Je donnai à chacun un des flambeaux allumés, une bougie de réserve et un briquet ; nous fîmes solennellement notre entrée dans la grotte… J’ouvrais la marche ; après moi venaient mes trois fils aînés, puis ma femme avec François. D’abord nous ne pûmes nous défendre d’un certain sentiment de terreur, qui fit bientôt place à l’étonnement et à l’admiration : comme si, tout à coup, eut éclaté un immense incendie dans la grotte, nous vîmes étinceler et resplendir les parois du rocher, qui semblaient couvertes des plus beaux diamants ; des cristaux de toute grosseur et des formes les plus gracieuses pendaient à la voûte, se joignaient, s’entrelaçaient ; on aurait dit des fûts de colonnes, les bases et les entablements d’un temple. Étions-nous donc dans le palais enchanté d’une fée ? Mes enfants et ma femme l’auraient cru volontiers ; pour moi, j’avais déjà eu l’occasion de voir des stalactites dans plusieurs cavernes d’Europe, et j’avais lu la description de la célèbre grotte d’Antiparos ; je compris que, sans doute, cette grotte était un amas de sel gemme ; je brisai un des cristaux suspendus au-dessus de ma tête : son goût salé me prouva que mes conjectures étaient justes. Quelle ressource immense pour nous et pour notre bétail ! nous ne serions plus obligés maintenant d’aller ramasser du sel à la mer ; mais surtout quel bonheur d’avoir trouvé une si magnifique et si vaste habitation !
Ma femme nous félicitait sur notre heureuse chance d’avoir creusé juste à l’endroit convenable ; le petit François assurait, à voix basse, que certainement nous étions dans le palais d’une bonne fée, toute disposée à le combler, ainsi que ses frères, des plus beaux présents, s’ils étaient sages et obéissants. Jack lui répliqua : « N’entends-tu pas papa qui nous dit que tous ces prétendus diamants ne sont que des cristaux de sel ? Mon cher petit, crois-le bien : il n’y a pas d’autre fée que le bon Dieu. » François se tut, mais en secouant sa jolie tête blonde d’un air d’incrédulité ; il tenait au palais de fées, et je comprends l’extrême surprise de cet enfant. L’imagination pouvait se représenter dans la grotte mille formes fantastiques et bizarres : ici des clochers d’église, des portiques sans fin ; plus loin des trônes assez grands pour asseoir des géants ; des figures singulières et monstrueuses d’animaux et d’hommes ; des monceaux de diamants.

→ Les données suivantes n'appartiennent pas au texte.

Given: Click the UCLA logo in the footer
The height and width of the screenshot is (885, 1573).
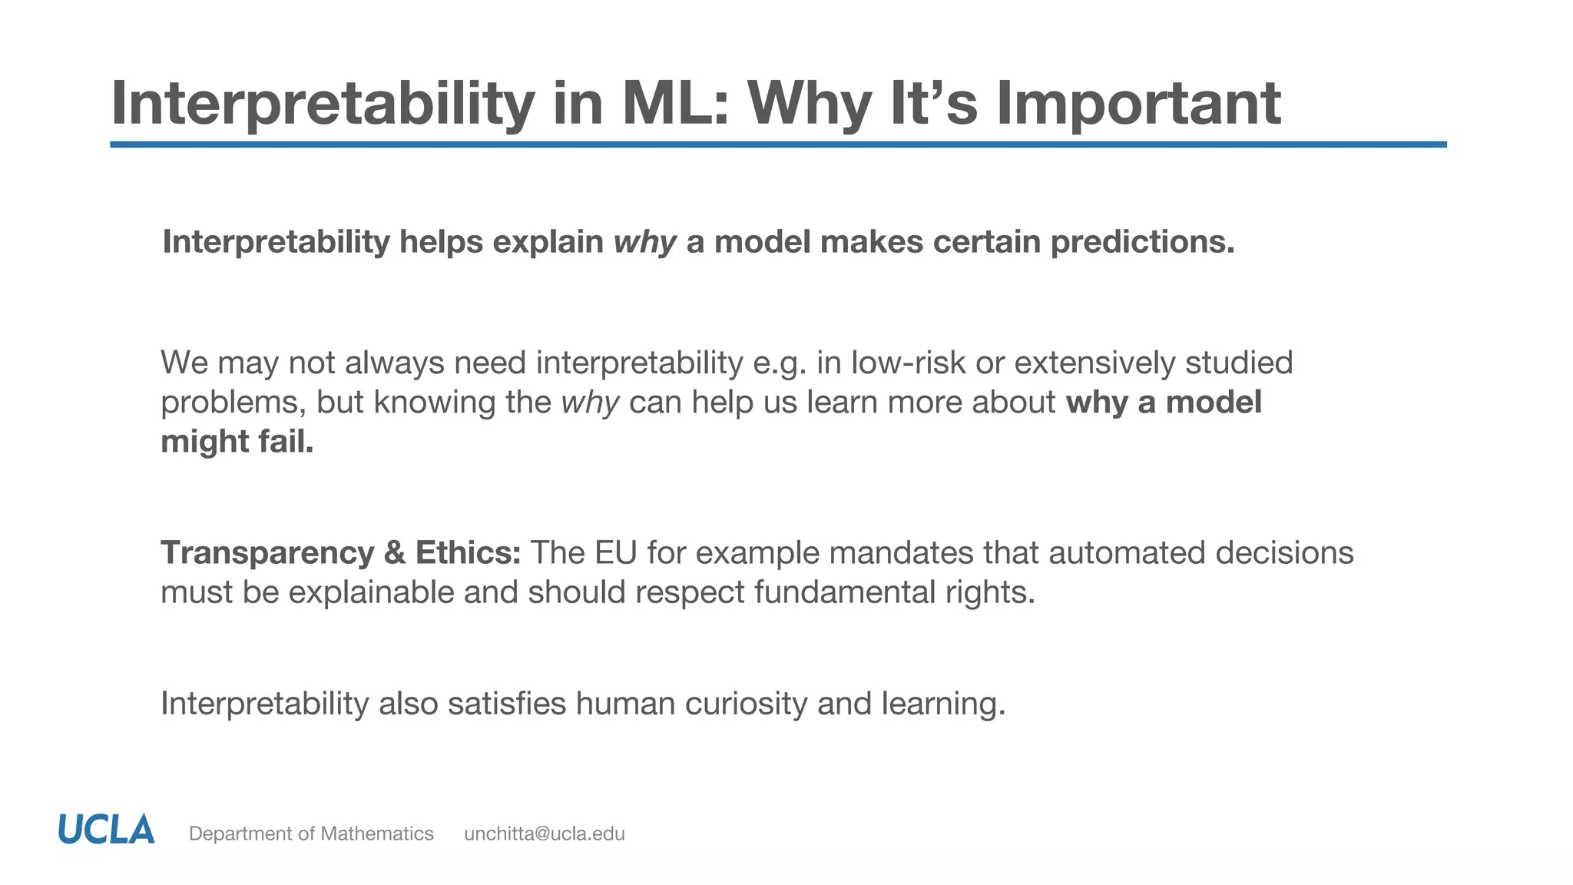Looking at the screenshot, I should click(106, 830).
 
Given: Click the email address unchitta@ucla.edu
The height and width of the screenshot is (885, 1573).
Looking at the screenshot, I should click(544, 834).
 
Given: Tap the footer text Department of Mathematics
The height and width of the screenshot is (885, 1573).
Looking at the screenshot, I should click(311, 834).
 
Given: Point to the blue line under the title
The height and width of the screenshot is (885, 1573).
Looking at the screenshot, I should click(777, 144).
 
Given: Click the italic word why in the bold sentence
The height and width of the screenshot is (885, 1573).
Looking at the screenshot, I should click(644, 243).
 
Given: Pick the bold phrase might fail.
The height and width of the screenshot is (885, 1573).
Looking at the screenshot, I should click(237, 442).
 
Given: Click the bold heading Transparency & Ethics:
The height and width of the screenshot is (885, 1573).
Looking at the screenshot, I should click(340, 553).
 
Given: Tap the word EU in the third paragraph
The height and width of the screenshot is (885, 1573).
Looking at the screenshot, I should click(616, 553).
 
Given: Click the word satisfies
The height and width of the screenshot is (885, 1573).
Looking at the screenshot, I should click(506, 704).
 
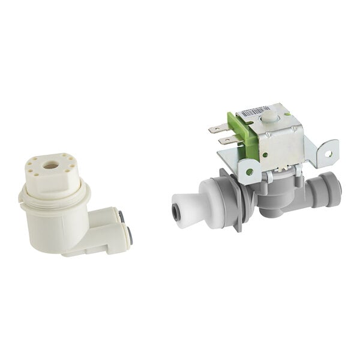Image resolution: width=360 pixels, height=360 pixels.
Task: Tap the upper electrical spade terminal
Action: pos(217,128)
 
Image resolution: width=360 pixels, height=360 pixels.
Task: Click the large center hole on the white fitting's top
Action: pos(52,164)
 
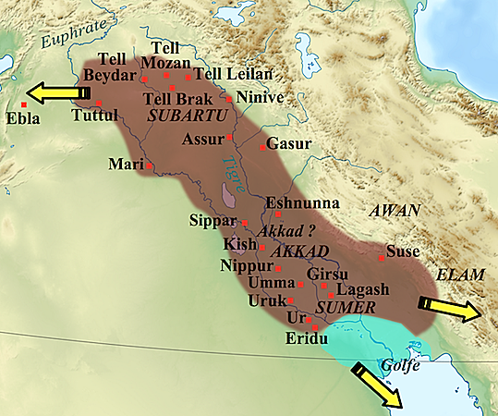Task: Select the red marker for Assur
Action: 230,138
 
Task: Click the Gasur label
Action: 290,144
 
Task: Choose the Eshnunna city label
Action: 302,203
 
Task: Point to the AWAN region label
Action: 395,211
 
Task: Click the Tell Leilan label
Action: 226,74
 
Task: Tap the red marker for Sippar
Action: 244,223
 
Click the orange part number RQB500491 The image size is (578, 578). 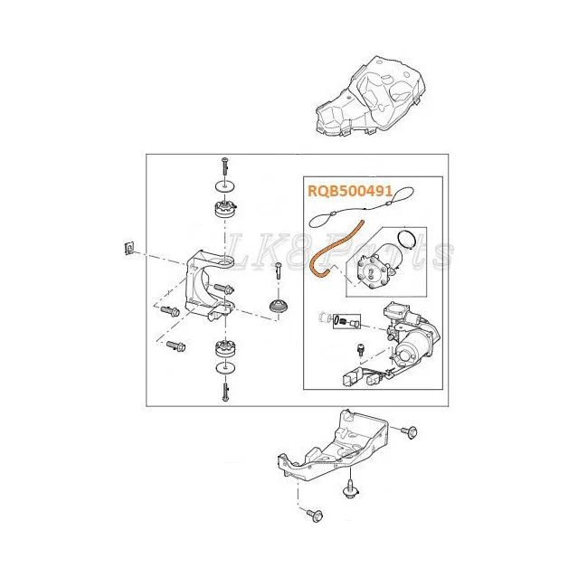tap(350, 191)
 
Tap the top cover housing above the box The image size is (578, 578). tap(371, 96)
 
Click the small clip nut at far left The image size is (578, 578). tap(128, 248)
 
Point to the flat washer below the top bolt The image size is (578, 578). tap(225, 186)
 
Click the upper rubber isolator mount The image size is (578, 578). tap(225, 209)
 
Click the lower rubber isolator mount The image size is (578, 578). tap(225, 349)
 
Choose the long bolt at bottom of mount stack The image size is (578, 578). tap(225, 392)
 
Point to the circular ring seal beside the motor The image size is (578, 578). tap(407, 240)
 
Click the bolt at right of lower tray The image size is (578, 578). tap(409, 431)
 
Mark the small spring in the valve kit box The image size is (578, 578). tap(343, 321)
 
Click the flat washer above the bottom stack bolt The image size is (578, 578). tap(225, 367)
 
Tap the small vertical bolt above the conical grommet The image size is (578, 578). tap(279, 270)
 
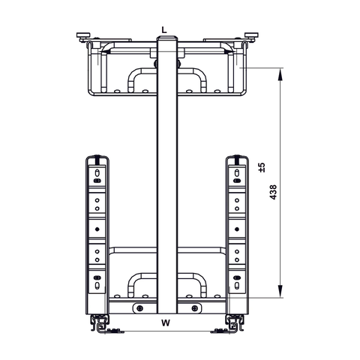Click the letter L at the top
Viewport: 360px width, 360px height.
point(164,30)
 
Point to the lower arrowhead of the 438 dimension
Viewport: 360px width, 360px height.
point(280,294)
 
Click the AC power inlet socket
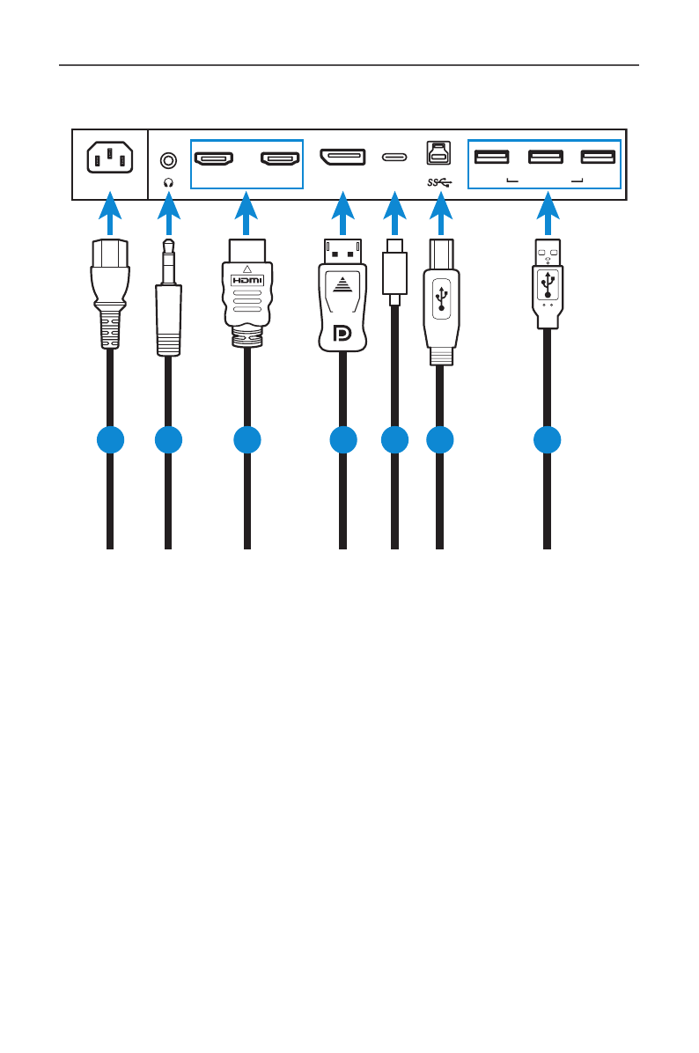coord(108,159)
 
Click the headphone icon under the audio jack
coord(168,181)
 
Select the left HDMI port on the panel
coord(213,159)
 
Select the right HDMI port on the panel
coord(278,159)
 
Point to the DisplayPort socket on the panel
coord(342,158)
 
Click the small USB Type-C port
coord(394,158)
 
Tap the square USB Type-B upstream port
coord(438,153)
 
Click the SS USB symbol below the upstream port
coord(438,183)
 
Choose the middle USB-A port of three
coord(545,158)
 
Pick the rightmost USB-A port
coord(598,158)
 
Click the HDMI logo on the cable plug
coord(246,279)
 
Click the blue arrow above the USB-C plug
coord(394,215)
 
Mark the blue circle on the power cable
coord(109,440)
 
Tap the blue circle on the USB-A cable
coord(547,440)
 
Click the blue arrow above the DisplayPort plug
coord(342,215)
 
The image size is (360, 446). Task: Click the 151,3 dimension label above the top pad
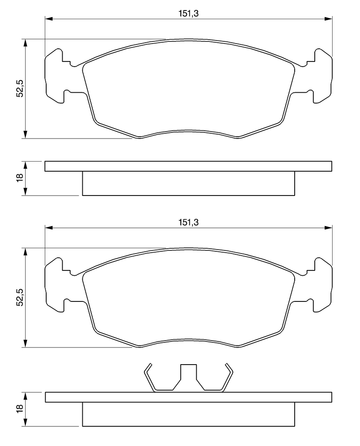[x=188, y=14]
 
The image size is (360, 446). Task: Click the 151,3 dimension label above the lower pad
[x=188, y=222]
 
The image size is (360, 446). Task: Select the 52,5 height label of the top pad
[x=20, y=88]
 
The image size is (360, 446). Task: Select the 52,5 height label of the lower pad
[x=20, y=297]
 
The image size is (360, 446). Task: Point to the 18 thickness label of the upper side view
[x=20, y=178]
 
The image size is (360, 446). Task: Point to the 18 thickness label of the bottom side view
[x=20, y=409]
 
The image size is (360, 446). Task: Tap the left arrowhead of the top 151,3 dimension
[x=49, y=19]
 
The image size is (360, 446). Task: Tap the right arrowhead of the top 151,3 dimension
[x=328, y=19]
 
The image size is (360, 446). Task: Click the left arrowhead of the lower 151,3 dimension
[x=49, y=228]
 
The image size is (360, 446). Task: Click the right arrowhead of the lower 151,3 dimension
[x=328, y=228]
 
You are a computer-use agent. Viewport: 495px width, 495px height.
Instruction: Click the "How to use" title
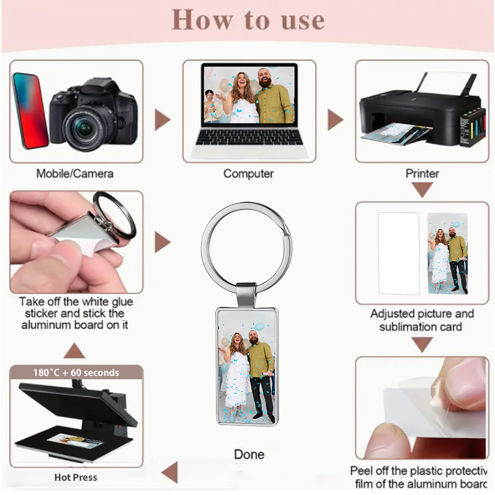(x=248, y=20)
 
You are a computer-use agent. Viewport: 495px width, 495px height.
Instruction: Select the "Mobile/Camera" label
(x=74, y=173)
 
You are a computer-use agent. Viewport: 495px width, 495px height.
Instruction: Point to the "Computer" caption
(x=248, y=173)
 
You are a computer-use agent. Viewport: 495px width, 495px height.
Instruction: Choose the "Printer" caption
(x=422, y=173)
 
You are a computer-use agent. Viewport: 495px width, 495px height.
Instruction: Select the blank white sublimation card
(x=398, y=253)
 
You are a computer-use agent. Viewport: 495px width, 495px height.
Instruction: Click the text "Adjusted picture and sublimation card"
(x=422, y=320)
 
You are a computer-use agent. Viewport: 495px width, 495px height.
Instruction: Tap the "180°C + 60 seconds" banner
(x=76, y=372)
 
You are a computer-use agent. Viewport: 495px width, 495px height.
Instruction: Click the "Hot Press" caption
(x=75, y=477)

Nous serions restés volontiers plusieurs heures à contempler cette grotte merveilleuse ; mais déjà nos premiers cierges étaient consumés, et je m’aperçus qu’il se détachait, de temps à autre, des fragments de la voûte, fortement ébranlée par les éclats de pièces d’artifice ; nous crûmes donc prudent de sortir. Vous pensez bien que, le reste du jour, il ne fut question que de la grotte. Non-seulement nous avions un logement, il s’agissait d’en tirer le meilleur parti possible. Que de plans ! que de projets ! que d’avis ! Fritz et Jack voulurent quitter le jour même Falkenhorst et venir s’établir dans la grotte ; les têtes plus sages décidèrent que, pour cette année, Falkenhorst continuerait à être notre résidence d’été. Nous y retournions donc chaque soir ; mais la plus grande partie du jour se passait à Zeltheim, où nous nous occupions sans relâche de préparer notre demeure pour l’hiver. On n’allait à Falkenhorst que pour soigner le bétail et se reposer un peu de la fatigue et de la chaleur du jour.